The ID8 mutation burden is correlated with age of cancer diagnosis and this clock-like behaviour suggests that ID8 mutations may accumulate in normal cells.

Acceptance criteria

Summary of the technical and experimental evidence available in the scientific literature regarding the validation of the mutational signature.

Supporting evidence for mutational signature validity

Validated evidence for real signature
Unclear evidence for real signature
Evidence for artefact signature
Background Identification study First included in COSMIC
Alexandrov et al. 2020 Nature v3
Identification NGS technique Different variant callers Multiple sequencing centres
WES & WGS Yes Yes
Technical validation Validated in orthogonal techniques Replicated in additional studies Extended context enrichment
Yes Yes Enrichment in 6-8 bp deletions (in cases with TOP2A mutation)
Proposed aetiology Mutational process Support
DSB repair by NHEJ / TOP2A mutation Statistical association
Experimental validation Experimental study Species
- -

Tissue distribution

Numbers of mutations per megabase attributed to the mutational signature across the cancer types in which the signature was found. Each dot represents an individual sample and only samples where the signature is found are shown. The number of mutations per megabase was calculated by assuming that an average whole-exome has 30 Mb with sufficient coverage, whereas an average whole-genome has 2,800 Mb with sufficient coverage.

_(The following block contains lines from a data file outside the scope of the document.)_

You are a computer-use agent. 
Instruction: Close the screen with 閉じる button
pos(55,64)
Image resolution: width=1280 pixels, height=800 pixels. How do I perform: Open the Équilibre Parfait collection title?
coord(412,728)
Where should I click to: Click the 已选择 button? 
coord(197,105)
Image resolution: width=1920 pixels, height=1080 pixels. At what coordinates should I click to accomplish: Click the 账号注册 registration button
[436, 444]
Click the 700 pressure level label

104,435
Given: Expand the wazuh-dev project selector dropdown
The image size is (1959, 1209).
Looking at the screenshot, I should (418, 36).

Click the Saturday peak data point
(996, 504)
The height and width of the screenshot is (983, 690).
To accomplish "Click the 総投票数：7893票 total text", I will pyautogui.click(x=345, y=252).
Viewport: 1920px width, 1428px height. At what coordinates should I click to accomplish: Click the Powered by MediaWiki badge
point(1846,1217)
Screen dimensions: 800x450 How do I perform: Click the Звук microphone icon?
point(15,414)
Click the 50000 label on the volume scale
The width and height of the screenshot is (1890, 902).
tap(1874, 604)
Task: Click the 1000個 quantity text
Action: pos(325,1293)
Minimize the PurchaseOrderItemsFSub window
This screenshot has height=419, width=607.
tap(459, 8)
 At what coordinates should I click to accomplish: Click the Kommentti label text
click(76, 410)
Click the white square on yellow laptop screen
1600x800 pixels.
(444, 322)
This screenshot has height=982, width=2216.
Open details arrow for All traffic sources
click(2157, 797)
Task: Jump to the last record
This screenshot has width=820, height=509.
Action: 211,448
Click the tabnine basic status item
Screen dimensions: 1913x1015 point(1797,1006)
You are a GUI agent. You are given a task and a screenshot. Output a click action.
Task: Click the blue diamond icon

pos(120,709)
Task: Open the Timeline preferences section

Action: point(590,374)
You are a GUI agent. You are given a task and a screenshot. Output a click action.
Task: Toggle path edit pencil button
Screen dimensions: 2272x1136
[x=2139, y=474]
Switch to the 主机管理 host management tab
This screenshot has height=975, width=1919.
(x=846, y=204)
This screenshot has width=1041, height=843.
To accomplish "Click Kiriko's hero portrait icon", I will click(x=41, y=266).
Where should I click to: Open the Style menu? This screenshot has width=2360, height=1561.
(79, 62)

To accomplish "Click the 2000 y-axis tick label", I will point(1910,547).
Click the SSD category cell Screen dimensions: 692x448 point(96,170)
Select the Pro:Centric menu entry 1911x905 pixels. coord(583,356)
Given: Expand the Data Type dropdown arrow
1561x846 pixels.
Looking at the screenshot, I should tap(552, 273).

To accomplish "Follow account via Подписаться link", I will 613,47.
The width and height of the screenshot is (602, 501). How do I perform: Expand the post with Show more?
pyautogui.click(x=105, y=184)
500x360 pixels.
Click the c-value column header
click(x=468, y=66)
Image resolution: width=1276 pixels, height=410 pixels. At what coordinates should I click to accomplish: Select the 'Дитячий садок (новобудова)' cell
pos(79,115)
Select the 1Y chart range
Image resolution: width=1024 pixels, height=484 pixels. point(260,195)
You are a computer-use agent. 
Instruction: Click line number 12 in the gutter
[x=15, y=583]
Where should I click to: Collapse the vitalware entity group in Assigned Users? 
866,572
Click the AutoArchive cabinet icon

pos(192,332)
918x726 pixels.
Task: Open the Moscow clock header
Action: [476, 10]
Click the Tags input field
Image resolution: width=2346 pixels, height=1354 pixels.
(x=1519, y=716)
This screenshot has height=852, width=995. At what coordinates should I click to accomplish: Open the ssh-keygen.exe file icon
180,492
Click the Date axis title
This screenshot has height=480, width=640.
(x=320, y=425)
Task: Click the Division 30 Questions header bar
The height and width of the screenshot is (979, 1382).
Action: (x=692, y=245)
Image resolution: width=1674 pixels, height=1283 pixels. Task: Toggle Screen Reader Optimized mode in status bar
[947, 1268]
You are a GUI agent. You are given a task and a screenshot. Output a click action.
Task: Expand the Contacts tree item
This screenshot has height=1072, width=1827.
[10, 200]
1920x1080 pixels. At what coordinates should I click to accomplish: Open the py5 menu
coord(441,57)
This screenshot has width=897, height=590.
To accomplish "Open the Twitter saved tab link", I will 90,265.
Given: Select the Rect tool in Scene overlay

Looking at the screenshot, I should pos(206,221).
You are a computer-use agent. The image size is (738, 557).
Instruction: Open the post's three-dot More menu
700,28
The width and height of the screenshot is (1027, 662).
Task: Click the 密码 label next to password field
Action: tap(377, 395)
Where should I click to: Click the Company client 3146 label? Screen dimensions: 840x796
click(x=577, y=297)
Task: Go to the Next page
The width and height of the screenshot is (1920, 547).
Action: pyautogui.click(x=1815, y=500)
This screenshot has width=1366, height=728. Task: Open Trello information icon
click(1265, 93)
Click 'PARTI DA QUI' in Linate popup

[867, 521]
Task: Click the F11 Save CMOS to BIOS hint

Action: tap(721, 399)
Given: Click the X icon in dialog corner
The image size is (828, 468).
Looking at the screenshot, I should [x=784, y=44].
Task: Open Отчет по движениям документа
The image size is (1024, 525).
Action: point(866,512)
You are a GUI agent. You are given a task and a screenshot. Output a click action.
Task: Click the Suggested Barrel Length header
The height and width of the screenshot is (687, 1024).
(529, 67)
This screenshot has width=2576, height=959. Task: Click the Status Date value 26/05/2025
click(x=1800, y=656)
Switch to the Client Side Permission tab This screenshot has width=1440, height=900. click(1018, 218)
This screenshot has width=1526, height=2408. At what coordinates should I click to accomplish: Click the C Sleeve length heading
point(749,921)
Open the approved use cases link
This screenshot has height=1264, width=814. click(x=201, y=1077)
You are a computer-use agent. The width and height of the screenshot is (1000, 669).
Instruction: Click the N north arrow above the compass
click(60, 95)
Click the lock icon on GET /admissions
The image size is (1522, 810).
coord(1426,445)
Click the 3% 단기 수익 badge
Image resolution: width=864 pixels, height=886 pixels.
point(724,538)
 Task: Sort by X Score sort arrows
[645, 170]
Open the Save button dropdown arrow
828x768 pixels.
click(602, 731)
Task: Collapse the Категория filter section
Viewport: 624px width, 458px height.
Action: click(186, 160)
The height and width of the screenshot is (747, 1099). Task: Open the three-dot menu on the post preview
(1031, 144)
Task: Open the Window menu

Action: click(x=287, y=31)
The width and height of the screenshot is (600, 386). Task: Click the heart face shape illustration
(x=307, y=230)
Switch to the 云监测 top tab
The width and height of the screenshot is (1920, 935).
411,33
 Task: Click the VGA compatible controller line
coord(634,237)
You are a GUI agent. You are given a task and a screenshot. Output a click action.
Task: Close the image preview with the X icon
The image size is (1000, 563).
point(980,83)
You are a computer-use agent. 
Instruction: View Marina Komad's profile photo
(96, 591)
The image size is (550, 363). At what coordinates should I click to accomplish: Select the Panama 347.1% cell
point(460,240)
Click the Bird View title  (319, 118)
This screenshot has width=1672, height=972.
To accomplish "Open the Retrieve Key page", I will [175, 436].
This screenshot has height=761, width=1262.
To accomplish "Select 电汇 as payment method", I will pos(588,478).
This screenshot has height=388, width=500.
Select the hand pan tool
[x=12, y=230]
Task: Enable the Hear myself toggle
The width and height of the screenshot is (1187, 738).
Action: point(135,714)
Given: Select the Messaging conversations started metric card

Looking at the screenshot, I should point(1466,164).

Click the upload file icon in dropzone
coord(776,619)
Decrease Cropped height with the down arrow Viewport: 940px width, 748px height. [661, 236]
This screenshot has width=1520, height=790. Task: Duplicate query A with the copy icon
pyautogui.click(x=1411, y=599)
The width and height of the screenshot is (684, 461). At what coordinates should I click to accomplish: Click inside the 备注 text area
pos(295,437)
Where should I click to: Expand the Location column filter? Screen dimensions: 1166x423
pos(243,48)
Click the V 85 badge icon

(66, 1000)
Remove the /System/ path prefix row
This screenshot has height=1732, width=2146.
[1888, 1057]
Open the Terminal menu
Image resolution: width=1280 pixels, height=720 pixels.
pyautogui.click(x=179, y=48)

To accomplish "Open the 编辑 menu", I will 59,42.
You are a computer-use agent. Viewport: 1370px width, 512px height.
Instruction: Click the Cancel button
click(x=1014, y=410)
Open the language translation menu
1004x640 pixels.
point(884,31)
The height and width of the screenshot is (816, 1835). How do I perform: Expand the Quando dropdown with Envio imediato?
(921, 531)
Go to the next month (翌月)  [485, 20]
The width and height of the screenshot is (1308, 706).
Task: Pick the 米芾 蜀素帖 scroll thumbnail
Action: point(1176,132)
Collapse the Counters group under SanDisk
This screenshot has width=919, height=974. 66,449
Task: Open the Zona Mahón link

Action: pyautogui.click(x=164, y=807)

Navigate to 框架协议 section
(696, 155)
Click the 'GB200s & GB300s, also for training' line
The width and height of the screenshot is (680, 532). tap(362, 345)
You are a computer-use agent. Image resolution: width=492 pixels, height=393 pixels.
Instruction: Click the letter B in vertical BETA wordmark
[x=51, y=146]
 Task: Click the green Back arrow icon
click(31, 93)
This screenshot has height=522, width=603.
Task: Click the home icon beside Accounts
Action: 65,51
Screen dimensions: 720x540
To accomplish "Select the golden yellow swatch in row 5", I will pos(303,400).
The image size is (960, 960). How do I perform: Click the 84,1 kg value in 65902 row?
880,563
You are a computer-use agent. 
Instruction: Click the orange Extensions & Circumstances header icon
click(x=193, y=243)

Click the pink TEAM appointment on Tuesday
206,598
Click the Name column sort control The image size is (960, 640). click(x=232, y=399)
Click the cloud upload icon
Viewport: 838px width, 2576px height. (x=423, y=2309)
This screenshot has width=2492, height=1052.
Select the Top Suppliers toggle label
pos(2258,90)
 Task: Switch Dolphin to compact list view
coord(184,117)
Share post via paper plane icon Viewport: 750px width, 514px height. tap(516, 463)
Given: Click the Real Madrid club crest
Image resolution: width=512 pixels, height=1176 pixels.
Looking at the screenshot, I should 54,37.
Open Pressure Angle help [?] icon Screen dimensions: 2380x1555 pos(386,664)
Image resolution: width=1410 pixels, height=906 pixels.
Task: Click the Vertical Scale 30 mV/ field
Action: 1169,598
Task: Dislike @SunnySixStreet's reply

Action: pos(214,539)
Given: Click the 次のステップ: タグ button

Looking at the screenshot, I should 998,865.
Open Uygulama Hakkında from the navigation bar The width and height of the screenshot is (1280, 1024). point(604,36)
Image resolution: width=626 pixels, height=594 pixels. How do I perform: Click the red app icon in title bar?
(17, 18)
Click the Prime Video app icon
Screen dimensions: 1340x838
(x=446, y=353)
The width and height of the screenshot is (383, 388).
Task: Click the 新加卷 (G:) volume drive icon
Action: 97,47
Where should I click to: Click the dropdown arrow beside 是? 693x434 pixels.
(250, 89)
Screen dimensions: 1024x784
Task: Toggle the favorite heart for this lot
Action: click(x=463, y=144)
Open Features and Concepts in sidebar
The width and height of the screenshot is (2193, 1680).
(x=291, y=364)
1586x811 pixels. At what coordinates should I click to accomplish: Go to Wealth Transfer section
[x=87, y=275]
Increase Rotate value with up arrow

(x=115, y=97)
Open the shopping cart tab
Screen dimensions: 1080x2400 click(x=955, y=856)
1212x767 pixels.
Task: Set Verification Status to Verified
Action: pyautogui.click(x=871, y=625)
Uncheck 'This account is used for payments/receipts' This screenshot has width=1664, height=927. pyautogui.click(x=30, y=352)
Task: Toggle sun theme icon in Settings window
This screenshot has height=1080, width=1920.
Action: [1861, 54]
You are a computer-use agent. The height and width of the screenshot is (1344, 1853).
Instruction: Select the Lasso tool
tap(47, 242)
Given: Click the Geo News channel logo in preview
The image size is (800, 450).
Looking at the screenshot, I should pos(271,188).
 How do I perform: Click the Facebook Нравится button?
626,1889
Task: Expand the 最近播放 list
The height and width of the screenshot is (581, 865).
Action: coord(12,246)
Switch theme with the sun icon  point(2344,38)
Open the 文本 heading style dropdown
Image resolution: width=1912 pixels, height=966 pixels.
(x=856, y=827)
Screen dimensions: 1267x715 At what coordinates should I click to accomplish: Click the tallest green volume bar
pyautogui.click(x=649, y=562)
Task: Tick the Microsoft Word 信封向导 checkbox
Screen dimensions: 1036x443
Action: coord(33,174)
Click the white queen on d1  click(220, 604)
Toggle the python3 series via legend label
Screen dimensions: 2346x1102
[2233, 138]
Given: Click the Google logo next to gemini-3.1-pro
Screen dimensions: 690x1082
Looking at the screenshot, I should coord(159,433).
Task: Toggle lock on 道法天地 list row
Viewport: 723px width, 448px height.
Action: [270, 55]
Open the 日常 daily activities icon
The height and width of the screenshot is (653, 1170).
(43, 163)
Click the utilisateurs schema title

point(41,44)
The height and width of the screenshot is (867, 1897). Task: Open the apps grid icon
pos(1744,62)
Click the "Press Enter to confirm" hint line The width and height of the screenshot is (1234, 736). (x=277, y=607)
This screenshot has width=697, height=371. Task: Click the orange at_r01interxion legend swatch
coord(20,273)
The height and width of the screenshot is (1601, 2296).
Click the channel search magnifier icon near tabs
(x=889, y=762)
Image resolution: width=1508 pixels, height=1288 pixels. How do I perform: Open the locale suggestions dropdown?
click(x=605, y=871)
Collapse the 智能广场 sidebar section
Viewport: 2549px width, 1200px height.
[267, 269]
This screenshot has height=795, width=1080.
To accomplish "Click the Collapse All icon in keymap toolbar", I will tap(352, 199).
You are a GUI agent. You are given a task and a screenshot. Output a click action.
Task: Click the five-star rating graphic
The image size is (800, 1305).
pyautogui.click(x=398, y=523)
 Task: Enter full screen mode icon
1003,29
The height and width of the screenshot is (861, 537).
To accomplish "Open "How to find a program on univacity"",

The numbers below the dots for each cancer type indicate the number of high confidence tumours in which the signature was attributed (above the blue horizontal line) and the total number of high confidence tumours analysed (below the blue horizontal line). Only high confidence data are displayed: samples with reconstruction accuracy >0.90.

v3.2_ID8_TISSUE.jpg

Associated signatures

In some cases appears to be caused by the same rare topoisomerase mutations that are associated with ID17.